With Wychinsky being the only viable lead, Steckler and Benson track him down in Miami, Florida, where he works as a professional wrestler. From him, they learn that he has turned the Kornblatt over as instructed, but being in the middle of a match, he loses the memory of the responsible official's name when his opponent whacks him on the head. Grounded by a hurricane, and unwilling to spend any more time separated from Prudence, Steckler takes a train back to Washington, where he is forced to share a compartment with Benson (who incidentally takes a personal liking to him); this circumstance leads to a prompt misunderstanding with Prudence at the Washington railway station, who leaves him in a fury. In addition, Mandeville has drastically cut the time limit in favor of an immediate inquiry on this very day.

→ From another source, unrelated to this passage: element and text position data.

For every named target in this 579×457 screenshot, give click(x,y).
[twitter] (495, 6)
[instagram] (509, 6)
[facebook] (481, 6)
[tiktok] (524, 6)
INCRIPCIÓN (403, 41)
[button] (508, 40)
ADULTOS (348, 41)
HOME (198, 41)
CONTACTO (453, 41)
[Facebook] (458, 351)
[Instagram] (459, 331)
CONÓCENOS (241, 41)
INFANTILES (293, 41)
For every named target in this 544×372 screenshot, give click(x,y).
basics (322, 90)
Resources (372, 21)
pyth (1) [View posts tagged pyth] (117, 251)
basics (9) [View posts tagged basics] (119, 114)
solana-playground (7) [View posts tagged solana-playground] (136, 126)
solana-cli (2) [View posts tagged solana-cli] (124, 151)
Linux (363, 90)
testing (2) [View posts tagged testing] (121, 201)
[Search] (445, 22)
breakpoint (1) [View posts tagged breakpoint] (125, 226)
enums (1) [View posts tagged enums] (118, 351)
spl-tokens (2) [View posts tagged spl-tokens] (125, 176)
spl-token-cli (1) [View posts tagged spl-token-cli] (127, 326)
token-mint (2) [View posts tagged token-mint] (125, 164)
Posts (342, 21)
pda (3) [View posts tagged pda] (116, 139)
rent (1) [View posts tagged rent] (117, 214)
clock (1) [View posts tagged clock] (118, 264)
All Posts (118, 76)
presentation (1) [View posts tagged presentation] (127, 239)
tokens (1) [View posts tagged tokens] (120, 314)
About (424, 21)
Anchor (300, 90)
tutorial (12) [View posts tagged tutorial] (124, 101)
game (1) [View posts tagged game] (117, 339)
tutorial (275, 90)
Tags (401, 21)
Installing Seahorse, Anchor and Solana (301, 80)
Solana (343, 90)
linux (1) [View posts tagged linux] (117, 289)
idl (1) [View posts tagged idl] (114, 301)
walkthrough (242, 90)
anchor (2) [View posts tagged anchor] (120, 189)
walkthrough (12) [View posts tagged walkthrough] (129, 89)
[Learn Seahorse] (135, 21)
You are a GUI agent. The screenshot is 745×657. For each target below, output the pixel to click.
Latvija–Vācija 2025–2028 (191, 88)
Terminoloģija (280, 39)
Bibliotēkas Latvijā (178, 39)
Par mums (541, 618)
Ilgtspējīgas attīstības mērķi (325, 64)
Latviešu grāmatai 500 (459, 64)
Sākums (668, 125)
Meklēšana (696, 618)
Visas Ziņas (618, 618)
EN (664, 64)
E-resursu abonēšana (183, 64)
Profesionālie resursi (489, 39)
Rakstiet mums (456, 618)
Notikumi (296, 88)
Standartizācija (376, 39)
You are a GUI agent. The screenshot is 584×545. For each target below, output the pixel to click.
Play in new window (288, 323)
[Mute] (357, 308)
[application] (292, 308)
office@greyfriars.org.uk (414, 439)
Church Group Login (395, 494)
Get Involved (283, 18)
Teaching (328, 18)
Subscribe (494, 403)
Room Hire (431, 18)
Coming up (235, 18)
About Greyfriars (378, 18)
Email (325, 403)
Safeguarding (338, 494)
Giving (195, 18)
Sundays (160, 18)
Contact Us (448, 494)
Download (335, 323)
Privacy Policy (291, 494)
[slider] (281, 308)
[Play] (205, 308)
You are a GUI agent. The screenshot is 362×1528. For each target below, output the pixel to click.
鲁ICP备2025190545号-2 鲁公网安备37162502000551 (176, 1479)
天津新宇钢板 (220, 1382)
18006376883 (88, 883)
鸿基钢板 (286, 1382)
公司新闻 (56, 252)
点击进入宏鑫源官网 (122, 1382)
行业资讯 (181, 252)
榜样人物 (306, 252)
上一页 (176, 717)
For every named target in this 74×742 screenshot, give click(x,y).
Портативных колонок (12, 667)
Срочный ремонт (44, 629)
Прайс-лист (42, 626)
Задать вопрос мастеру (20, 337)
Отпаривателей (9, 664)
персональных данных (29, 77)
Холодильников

In the meantime, Wychinsky, who has finally remembered what happened to the Kornblatt, has followed Steckler back to Washington and encounters Prudence. The two proceed to the hearing, which is (due to Mandeville's animosity) progressing very badly for Steckler and Bludde. Given a reprieve of 48 hours, Steckler and Wychinsky go to a spot in the ocean where the wreck of the Kornblatt lies following her last use as a target dummy. After a harrowing dive and struggle with nitrogen narcosis and a hungry kraken, they recover a bell from the Kornblatt, thus confirming the ship's fate, and back at the inquiry Mandeville is revealed as the man who had unwittingly assigned the Kornblatt for target practice, ignoring the red tape. Finally, rehabilitated, Steckler manages to secure a significantly higher appropriation for the Navy, and is happily reunited with Prudence.

==Cast==
- Jerry Lewis as John Paul Steckler
- Dina Merrill as Ensign Benson
- Mickey Shaughnessy as Wychinsky
- Gale Gordon as Congressman Mandeville
- Robert Middleton as Vice Admiral Bludde
- Claude Akins as Lt. Commander Farber
- Diana Spencer as Prudence
- Hugh Sanders as the Admiral
- Richard Shannon as Cmdr. Cross
- Yuki Shimoda as Colonel Takahashi (uncredited)

==Production==
USS Vammen was used to portray the fictional USS Kornblatt. Previously, USS Stembel (DD-644) was listed as portraying the Kornblatt, but this was an error. Stembel was a Fleet Destroyer, while Vammen (DE-644) was a Destroyer Escort.

==Re-release==
Don't Give Up the Ship was re-released in 1962 as a double feature with another Jerry Lewis film, Rock-A-Bye Baby.

==Reception==
At the film review aggregator website Rotten Tomatoes, Don't Give Up the Ship, with 68 reviews, carries a rating of 3.5 on a 5 scale, with 42% of viewers liking the film.

==Home media==
Don't Give Up the Ship was released on DVD and Blu-Ray on April 25, 2017.

==In other media==
===Comic book===
A comic book adaptation of the film was released in August 1959 as issue number 1049 of the Dell Four Color comic book series; it featured a photo of Jerry Lewis on the cover.